Step 5: Safety and Escape Routes

Ilyas insisted on this part.

"Nothing ever goes exactly to plan," he said. "We need escapes. More than one."

He drew three lines on the map.

"One path back toward this cave," he said, "for when things go badly but we're still together. Another up the ridge, steep but defensible. The last into that thicket you showed us—the one that catches fire too easily."

He met Noctis's eyes.

"If we light that up, we'll have smoke. Lots of it. The wyvern might hate it as much as we do."

Noctis agreed.

They spent the days that followed putting every piece in place.

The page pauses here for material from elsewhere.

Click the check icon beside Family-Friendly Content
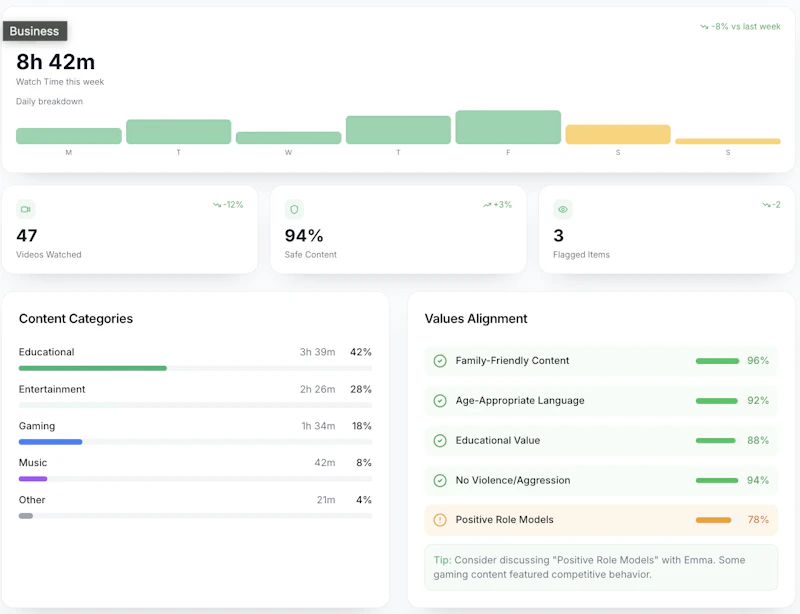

They trained together, running through the sequence of motions: signal, move, fire, retreat, regroup. They tested how long they could hold their breath in smoke. They practiced hitting moving targets from difficult angles.

Trust did not bloom overnight.

There were arguments—about who would risk the most, about whether the Bridger was worth it, about whether Noctis's knowledge was as complete as he claimed. Voices rose and cooled again. But alongside the tensions, there were small victories: a trap laid well, a shared laugh when someone slipped in mud, a moment when two people moved in perfect sync without needing to shout.

Lena kept asking Noctis pointed questions.

"Where did you learn to track wind so well?" she asked once.

Noctis gave a half-answer.

"Long practice," he said. "Lots of mistakes. Fewer, lately."

She frowned, sensing what he wasn't saying, but she did not push. She had learned to respect silence as much as speech.

Toma found a kind of understanding with Noctis while repairing weapons.

"You've reforged blades before," he observed.

"Yes."

"Lost many?"

"Too many."

They said little else, but the respect there was real.

Yara watched everything.

She watched morale, stepping in when someone's nerves frayed too visibly. She watched Noctis, noting how he slept lightly, how he always positioned himself to see both cave entrance and people. She did not fully trust him. But she trusted his competence.

For his part, Noctis offered them more training in a week than most small militias got in months.

He taught them to feel shifts in the wind on their skin and use that to guess when the wyvern might change course. He showed them how to read broken branches and disturbed leaves in the canopy. He drilled them on timing: when to move, when not to, when to hold their ground even if everything inside them screamed to run.